Rachelover40 · 15/07/2019 03:40

It wouldn't be rude for you to turn off notifications, I doubt anyone would even notice, at least for a while.

You're making yourself unhappy, op. This really is not a very big deal in the scheme of things. People often don't live up to our expectations but do any of us have the right to expect too much from others?

Concentrate on all the good things in your life and move on.
Flowers

Durgasarrow · 15/07/2019 03:57

I do NOT feel obligated to respond to family group chats, but if I did, I would feel that a smiley face or an "aww, isn't that adorable" would be a perfectly acceptable answer.

ethelfleda · 15/07/2019 05:20

YABU

Norma27 · 15/07/2019 06:14

My Sil and bil have tried to start a family WhatsApp group. I think only they have posted on it so far.

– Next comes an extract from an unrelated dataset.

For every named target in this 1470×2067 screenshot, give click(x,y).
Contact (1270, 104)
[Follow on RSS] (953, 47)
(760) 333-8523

Dillydallyingthrough · 15/07/2019 06:38

OP I do think your over thinking this. I'm on a couple of family groups - one with my siblings and parents and the other with my wider family (uncles, aunts, etc).

On both we don't respond to everything (for example photos of my niece - one will respond with 'so cute' and it's accepted that we all think it - saves lots of post with same thing).

Nearly all of us mute the wider family chat as we are all busy (again this doesn't mean we don't care but we understand we are all busy with different routines). Some people never respond on the family group but instead prefer a catch up in person every few months but like to keep updated on what's going on, it's about how you prefer to communicate.

We don't know your family dynamics, they might be shitty and uncaring or they may not. But I think your response that only your way means you care is quite immature and lacks understanding - there are lots of ways to show you care. Most people do not equate care to a message.